A host in the context of this white paper is a system that contains an operating system supporting a network subsystem as one of its parts, and an interprocess communications facility to access that network subsystem. These hosts are often referenced as a Workstation, Server, PC, Super Computer, Mainframe, or an Embedded System (Realtime Devices).
IPng will require changes to a hosts network software architecture. Those changes should be as transparent as possible to the existing IPv4 applications executing on hosts.
After discussing the network software architecture for a BSD host the paper will discuss the perceived network software alterations, extended capabilities, transition software, and a deployment consideration for IPng hosts.
The inclusive OR of all IPng proposals was used to develop the engineering considerations discussed in this paper.
2. Network Software Architecture
The BSD host network software architecture consists essentially of three components: the interprocess communications facility, the network communications subsystem, and the network protocols supported. These three components are tightly coupled and must be integrated in a way that affords high performance for the applications that are dependent on these components to interoperate efficiently. A BSD host implementation view of the TCP/IP protocol suite is depicted in the following network architecture diagram.
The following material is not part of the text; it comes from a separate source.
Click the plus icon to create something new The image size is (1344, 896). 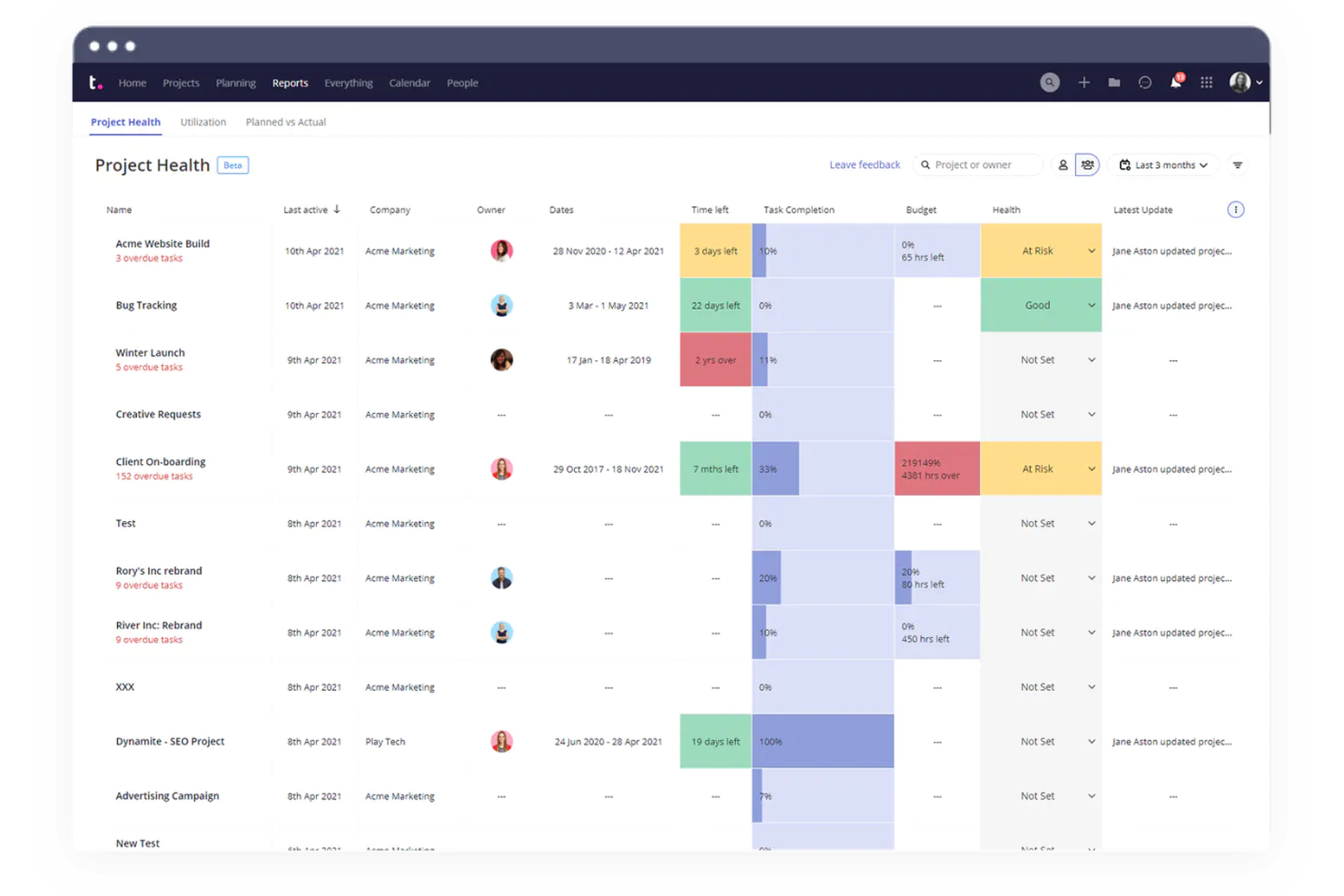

+-----------------------------------------------------------------+ | Application Layer | | | | Socket and Network Library APIs | | | | BIND DNS | | SNMP Management | | User Space | +-----------------------------------------------------------------+ | Kernel Space AF_INET | | Communications Domain | | Socket Layer | | | | Transport Layer TCP & UDP | | Queues/Control | | Blocks | | Network Layer | | +-----------------------------------+ | | | IPv4 Modules Discovery Multicast | | | | ICMP IGMP | | | | Routing | Routing | | | RIP EGP | Tables | | | OSPF BGP | | | | I-IS-IS IDRP | | | +-----------------------------------+ | | Link Dependent Layer | | +-----------------------------------+ | | | ARP, RARP, InARP, NCPs, Addr Tbls | | | +-----------------------------------+ | | Discovery & Interface | | Cache | | Data Link Layer | | +-----------------------------------+ | | | Ethernet, FDDI, ATM, HIPPI, PPP | | | +-----------------------------------+ | +-----------------------------------------------------------------+
2.1 Interprocess Communications Facility
The interprocess communications (IPC) facilities includes three critical parts:
1. The IPC mechanism to the network communications subsystem. 2. The ability to access a network protocol set within that subsystem. 3. The structures supporting the network communications subsystem.
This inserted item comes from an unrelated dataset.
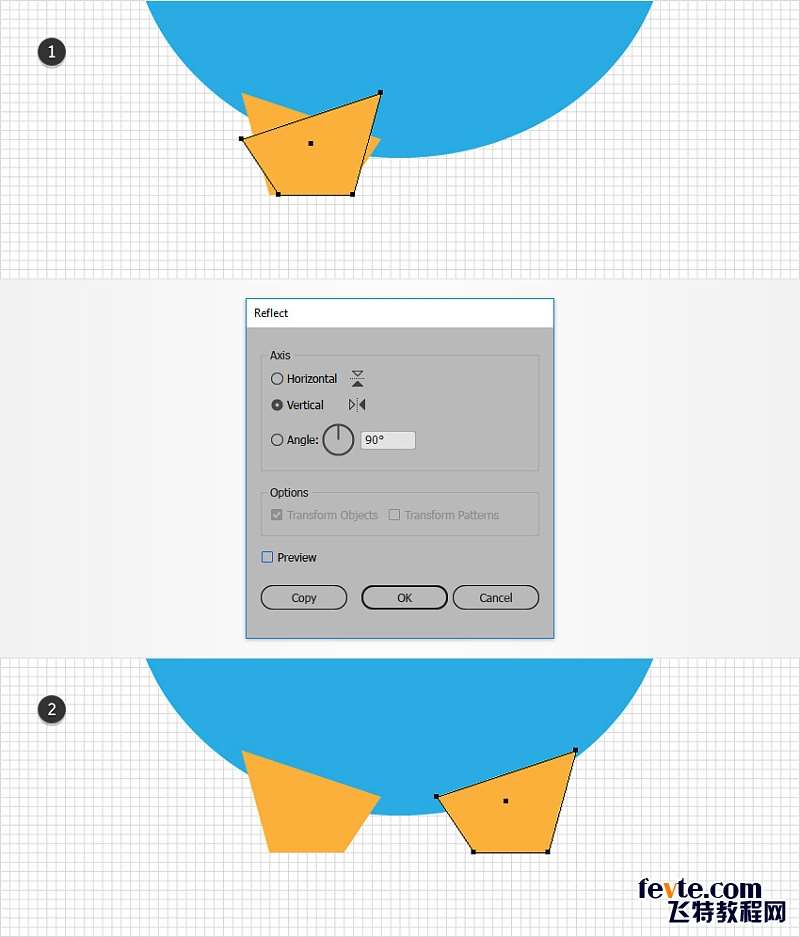Select the Horizontal axis radio button

[277, 379]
The IPC facility has two implementation parts. The part in user space and the part in kernel space within the operating system. This is often not differentiated and why in the previous network architecture diagram you will see sockets in both user and kernel space. An IPC supports in user space an application program interface (API) which application developers use to access the network communications features of the host. These APIs have corresponding functions in the kernel space which execute the functions requested by the user space requests through the APIs.
The sockets paradigm on a BSD host defines the data structure of the network address within a selected protocol family (communications domain) in the network subsystem. This data structure consists of an address family, a port for the protocol selected, and a network address.
The IPC facility on a host is dependent upon its interface to the BIND DNS application which is the defacto method when using TCP/IP to retrieve network addresses.
Other interfaces that may be required by applications to properly set up the network connection within the IPC facility include: setting/getting options for the protocols used, obtaining/accessing information about networks, protocols, and network services, and sending/transmitting datagrams.
2.2 Network Communications Subsystem
The network communications subsystem consists of the following generic parts as depicted in the previous network architecture diagram: transport layer, network layer, link dependent layer, and data link layer. These may not be implemented as true distinct layers on a BSD host, but they are referenced in this white paper in that manner for purposes of discussion.
The transport layer supports the application interface into the network communications subsystem and sets up the parametric pieces to initiate and accept connections. The transport layer performs these functions through requests to the lower layers of the network communications subsystem. The transport layer also supports the queues and protocol control blocks for specific network connections.
The network layer supports the modules to build and extend the network layer datagram, the control protocol datagrams, and the routing abstraction on the host. This layer of the network communications subsystem on a BSD host is often extended to provide both interior and exterior routing functionality.
The link dependent layer supports the modules that provide an interface for the network communications subsystem to map network addresses to physical addresses, and build the necessary cache so this information is available to the host network software.
On a BSD host the network layer and link dependent layer together provide system discovery for hosts and routers.
The data link layer supports the modules that define the structures for communicating with the hardware media used by the host on the local network.
2.3 Network Protocols
The TCP/IP protocol suite as defined by the IETF RFC specifications are the set of network protocols used by this white paper for reference.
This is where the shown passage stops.